Each line holding the string "will" is to be copied from the data.

### Items from a dataset

::::::::

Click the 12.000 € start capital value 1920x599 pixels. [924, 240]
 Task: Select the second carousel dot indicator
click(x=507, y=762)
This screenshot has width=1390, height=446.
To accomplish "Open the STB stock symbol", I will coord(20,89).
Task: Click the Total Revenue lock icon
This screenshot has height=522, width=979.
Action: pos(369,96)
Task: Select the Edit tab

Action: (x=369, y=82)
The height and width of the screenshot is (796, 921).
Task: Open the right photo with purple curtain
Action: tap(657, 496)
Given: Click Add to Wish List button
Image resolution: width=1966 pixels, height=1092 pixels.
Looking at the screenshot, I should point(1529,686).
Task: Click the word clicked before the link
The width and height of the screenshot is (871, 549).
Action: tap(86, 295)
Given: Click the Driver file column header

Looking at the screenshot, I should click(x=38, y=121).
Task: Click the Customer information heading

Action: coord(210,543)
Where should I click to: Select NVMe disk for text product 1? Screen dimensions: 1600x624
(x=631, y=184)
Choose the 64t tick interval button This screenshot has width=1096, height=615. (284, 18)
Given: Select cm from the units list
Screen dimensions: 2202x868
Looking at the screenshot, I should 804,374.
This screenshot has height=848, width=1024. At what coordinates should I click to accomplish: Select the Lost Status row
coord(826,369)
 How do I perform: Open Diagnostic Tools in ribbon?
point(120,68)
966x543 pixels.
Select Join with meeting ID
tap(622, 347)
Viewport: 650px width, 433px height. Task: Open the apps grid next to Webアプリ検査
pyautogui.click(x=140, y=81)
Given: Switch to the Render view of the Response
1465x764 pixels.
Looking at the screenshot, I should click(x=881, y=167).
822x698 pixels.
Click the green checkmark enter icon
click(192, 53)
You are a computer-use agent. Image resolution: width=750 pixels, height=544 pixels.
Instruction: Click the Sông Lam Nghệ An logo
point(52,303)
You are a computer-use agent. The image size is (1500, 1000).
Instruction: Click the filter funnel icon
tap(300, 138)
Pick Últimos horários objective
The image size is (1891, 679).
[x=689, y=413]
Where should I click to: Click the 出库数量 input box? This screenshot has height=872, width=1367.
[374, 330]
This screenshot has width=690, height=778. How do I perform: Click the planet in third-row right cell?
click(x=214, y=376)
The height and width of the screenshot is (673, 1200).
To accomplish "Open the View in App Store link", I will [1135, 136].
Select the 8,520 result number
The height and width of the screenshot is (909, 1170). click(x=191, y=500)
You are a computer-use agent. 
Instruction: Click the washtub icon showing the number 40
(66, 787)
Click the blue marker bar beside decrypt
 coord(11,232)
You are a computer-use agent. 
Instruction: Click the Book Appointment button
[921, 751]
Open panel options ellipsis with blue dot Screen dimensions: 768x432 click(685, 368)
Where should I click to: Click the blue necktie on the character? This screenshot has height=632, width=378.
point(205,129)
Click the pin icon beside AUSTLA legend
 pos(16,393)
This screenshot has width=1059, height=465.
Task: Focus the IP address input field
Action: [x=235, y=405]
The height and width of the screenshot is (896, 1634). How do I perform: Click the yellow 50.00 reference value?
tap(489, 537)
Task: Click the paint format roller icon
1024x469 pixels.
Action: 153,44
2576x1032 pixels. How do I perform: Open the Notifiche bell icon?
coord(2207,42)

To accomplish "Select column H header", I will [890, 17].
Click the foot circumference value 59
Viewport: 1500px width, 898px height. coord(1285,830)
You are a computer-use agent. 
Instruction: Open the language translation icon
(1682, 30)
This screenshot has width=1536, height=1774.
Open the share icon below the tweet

::::::::

### TASK OUTPUT
To accomplish "Open the STB stock symbol", I will coord(20,89).
To accomplish "Open the View in App Store link", I will [1135, 136].
To accomplish "Select column H header", I will [890, 17].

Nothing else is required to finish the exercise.